Книга Дорога долгая легка, страница 47. Автор книги Борис Носик

Разделитель для чтения книг в онлайн библиотеке

Онлайн книга «Дорога долгая легка»

Cтраница 47

Зенкович купил билет до Симферополя и уже собирал вещи, когда ему позвонили из Орджоникирва. Он был рад услышать голос своего друга-редактора.

— Сейчас тебе будет звонить директор… Нет, новый, того уже сняли. Этот? Ничего. С хлопка. Крепкий хозяйственник. Предложит тебе новый сценарий, с одним парнем напополам. Он ничего, хороший парень, член Союза… но он не смог… Он ничего не смог.

— О чем? О басмачах?

— Нет. Об охоте на тигров… Ты же любишь охрану природы.

— У вас уже тепло? — спросил наконец Зенкович, намолчав рубля на три.

— Жарынь… Редиска.

— А в Вашане?

— Там тюльпаны… И трава зеленая-зеленая… Ты понял? Остальное он тебе сам скажет… Пять тысяч пополам…

— Остальное я помню, — сказал Зенкович.

Он подумал, что нельзя соглашаться. Ни за что, надо ехать в Крым. Надо садиться за вечное. За прозу… И все-таки он ждал этого звонка. Над рекой уже трава и тюльпаны. А вечерами костры. Стирают белье… Пахнет пылью, горелым кизяком. Очумело кричит ишак, забравшись в горы. Бормочет искусственный водопад возле помоста у чайханы…

Коктебель

Утром Сапожников вышел из хибарки и увидел большую серую медведицу. «Смотрите! — закричал он. — Смотрите!» Первой его услышала медведица. Потом пошла прочь через кустарник — будто бы нехотя, неторопливо, а на самом деле очень быстро и толково, сперва куда-то за свалку, а потом по лесу за перевал, по своей привычной тропе, размазанной туристскими кедами. Это была настоящая медведица в настоящем лесу, среди сопок. И это было прекрасно.

Протирая глаза, из хибары выходили инструктора, из палаток выскакивали промерзшие за ночь, покусанные комарами туристы. Выяснилось, что медведица уже приходила ночью, распорола бок палатки, утащила ящик с галетами. Инструктора и туристы сходились во мнении, что медведицу нужно «отстрелять». Просто пристрелить ее в заповеднике они не имели права, нужно было «разрешение на отстрел». Медведица ходила в открытую по своей тропе, по своему шеломайнику, и Сапожников подумал, что судьба ее решена.

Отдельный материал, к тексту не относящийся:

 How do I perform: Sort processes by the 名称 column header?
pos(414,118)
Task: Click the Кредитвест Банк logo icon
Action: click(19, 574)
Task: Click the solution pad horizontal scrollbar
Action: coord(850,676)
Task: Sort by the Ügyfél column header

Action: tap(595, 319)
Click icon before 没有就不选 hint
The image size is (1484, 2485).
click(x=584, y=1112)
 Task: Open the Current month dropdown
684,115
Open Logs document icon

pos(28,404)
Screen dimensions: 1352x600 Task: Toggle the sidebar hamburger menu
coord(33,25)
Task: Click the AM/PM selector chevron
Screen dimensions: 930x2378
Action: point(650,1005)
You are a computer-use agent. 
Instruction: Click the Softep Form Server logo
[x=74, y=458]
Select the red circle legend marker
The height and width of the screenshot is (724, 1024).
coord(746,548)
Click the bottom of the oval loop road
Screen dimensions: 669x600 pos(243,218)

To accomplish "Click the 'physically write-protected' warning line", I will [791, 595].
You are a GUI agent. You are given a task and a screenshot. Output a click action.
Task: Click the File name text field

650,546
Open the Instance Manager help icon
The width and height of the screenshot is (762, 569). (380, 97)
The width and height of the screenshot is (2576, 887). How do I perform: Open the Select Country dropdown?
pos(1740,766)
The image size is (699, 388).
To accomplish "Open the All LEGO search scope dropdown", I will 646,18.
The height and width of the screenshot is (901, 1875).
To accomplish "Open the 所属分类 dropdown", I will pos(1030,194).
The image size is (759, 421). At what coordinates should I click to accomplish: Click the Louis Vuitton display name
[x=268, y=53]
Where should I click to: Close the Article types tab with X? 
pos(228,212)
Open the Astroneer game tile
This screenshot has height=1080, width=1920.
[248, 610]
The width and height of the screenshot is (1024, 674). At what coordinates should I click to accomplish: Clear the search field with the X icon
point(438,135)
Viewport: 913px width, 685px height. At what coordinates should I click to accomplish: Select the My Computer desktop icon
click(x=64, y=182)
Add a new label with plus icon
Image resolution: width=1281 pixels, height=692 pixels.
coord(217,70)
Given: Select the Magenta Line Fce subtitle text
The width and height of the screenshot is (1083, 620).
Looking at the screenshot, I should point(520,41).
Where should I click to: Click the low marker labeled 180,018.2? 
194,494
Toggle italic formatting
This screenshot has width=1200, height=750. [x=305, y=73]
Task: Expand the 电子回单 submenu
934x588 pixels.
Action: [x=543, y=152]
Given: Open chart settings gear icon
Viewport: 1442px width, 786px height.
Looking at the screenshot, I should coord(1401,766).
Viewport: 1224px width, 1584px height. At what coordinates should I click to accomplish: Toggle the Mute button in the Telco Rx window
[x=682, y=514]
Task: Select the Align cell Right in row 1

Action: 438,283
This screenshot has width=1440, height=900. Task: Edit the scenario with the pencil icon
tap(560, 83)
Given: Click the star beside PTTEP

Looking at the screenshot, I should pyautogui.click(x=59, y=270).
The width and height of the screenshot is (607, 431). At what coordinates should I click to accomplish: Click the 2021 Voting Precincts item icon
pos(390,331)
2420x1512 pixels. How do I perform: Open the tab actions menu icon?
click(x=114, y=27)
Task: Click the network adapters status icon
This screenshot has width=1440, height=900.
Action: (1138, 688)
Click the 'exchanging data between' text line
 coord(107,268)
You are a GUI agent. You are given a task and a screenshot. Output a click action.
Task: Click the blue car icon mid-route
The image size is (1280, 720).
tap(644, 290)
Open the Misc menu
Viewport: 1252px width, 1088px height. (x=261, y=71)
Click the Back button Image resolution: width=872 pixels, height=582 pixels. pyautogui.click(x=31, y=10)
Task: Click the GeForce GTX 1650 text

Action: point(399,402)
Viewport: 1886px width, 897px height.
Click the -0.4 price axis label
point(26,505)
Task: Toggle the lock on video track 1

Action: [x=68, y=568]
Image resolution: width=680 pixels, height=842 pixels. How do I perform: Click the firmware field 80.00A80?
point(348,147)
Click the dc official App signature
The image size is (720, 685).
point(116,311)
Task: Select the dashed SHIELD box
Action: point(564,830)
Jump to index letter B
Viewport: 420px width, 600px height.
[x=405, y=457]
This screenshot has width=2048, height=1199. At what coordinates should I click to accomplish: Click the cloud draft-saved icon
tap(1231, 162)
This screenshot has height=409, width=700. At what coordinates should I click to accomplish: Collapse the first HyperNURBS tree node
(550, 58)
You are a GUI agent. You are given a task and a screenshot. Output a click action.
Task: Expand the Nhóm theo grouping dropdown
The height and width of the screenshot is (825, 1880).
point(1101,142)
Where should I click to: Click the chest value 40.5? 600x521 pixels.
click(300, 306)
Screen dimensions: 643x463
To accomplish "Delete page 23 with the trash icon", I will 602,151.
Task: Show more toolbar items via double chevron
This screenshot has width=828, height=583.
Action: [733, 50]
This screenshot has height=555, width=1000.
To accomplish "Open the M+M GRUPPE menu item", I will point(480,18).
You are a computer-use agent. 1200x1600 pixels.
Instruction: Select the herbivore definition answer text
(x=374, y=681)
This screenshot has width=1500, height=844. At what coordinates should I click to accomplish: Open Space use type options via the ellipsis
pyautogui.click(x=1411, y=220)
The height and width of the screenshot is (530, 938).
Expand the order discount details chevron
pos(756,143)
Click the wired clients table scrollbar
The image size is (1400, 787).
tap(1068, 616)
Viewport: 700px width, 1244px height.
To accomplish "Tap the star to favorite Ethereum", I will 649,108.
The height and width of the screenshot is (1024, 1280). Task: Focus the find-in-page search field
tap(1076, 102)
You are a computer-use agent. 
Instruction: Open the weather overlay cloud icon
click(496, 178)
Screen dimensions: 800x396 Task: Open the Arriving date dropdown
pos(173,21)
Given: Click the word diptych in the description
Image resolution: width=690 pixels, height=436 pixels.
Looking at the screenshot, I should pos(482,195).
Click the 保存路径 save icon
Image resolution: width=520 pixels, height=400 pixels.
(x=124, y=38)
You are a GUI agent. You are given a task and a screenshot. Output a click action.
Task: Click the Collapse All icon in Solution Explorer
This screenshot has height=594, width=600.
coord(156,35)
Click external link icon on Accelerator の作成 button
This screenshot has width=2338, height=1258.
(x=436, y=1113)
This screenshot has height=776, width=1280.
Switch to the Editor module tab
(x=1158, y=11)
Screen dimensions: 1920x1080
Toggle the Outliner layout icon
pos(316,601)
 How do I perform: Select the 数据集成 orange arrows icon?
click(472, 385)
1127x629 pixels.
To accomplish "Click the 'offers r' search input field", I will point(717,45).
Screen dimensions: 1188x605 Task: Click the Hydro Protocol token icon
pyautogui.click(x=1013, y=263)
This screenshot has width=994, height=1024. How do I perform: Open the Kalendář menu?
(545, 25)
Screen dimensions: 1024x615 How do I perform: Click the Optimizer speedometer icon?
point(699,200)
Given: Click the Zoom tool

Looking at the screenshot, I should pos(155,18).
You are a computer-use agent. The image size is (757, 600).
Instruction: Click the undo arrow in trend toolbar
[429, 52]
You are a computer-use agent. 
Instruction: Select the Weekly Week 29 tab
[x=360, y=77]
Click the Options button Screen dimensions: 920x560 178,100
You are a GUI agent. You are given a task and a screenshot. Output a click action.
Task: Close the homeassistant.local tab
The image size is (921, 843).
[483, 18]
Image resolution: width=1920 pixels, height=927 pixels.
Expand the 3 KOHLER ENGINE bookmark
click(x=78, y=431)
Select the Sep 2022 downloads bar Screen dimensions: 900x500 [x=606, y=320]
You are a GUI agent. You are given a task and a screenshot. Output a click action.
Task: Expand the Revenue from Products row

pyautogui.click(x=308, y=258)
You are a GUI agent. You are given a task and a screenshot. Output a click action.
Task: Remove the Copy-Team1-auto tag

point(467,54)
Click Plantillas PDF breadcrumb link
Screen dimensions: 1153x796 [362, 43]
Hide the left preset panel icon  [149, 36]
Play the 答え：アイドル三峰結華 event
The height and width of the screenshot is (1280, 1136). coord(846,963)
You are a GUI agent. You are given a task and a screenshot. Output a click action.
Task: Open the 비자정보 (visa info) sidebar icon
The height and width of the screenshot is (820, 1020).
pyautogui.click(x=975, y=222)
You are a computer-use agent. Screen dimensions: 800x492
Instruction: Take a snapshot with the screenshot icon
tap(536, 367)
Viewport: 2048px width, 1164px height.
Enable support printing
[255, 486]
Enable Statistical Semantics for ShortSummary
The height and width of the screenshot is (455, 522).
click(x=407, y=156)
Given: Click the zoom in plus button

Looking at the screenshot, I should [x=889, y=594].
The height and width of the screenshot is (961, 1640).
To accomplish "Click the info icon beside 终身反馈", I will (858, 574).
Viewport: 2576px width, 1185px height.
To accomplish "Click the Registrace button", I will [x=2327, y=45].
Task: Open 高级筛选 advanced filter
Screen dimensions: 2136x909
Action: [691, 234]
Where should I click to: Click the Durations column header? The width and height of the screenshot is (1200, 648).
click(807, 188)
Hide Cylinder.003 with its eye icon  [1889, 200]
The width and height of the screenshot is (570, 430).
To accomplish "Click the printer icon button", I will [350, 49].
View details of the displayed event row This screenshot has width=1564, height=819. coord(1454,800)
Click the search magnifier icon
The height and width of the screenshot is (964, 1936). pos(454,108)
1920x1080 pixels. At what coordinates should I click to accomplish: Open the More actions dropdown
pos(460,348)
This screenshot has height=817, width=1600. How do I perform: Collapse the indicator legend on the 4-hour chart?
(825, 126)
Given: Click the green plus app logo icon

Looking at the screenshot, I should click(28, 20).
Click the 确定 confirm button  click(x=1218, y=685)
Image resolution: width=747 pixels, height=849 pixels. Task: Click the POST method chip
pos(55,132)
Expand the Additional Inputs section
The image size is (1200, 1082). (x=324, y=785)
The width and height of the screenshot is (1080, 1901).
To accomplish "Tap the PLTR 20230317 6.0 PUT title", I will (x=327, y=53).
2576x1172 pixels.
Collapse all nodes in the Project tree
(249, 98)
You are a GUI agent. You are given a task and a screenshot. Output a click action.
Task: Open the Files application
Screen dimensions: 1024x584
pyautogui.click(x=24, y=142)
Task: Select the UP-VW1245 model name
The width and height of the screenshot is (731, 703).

И еще он с тоской подумал, что ему надо улетать. Он посмотрел на небо. Из-за вулкана Кихпиныч тянулась серая мгла. Никто не знал, будет ли сегодня вертолет. Уже три дня Сапожников ходил с приюта на приют в погоне за вертолетом. Вертолет «еще не пришел» или «только что ушел». Он издевательски жужжал где-то совсем рядом, за горами. Отчаянье охватывало Сапожникова. Ему начинало казаться, что он должен немедленно попасть в Жупаново, в Петропавловск, в Москву… По спокойном размышлении он понимал, что ему нечего делать в Москве: никто не ждал его там, а здесь была так давно обещанная ему Камчатка. Однако он все реже был способен к спокойному размышлению. Современная техника могла вырвать его из самой глухой тундры, в одночасье перенести за десять тысяч километров, калеча сердце, изнашивая нервы. И вот он рвался в Москву, в которой ему сейчас было нечего делать. Он знал, что все равно не сможет сесть за работу в Москве, потому что Марина уже месяц была на юге. Он старался не оставлять ее одну надолго, просто так, вероятно, чтобы «не вводить во искушение». Сейчас она была с Глебкой, и ей, вероятно, приходилось нелегко… Бедная девочка. Сапожников подумал о ней с теплотой, впервые после многомесячных распрей. Вспомнил, что она у него «красавица и умница» (так она любила говорить о себе). Из хибары вышла Таня, инструкторша, провожавшая Сапожникова с соседнего приюта. Они ночевали сегодня рядом, на полу, одетые, в холоде и многолюдье, без толку разжигая друг в друге желание. Вид у Тани был довольно помятый, и Сапожников в первое мгновенье рассматривал ее, словно не узнавая. Потому он спрятал взгляд, но она успела перехватить его и, кажется, все поняла.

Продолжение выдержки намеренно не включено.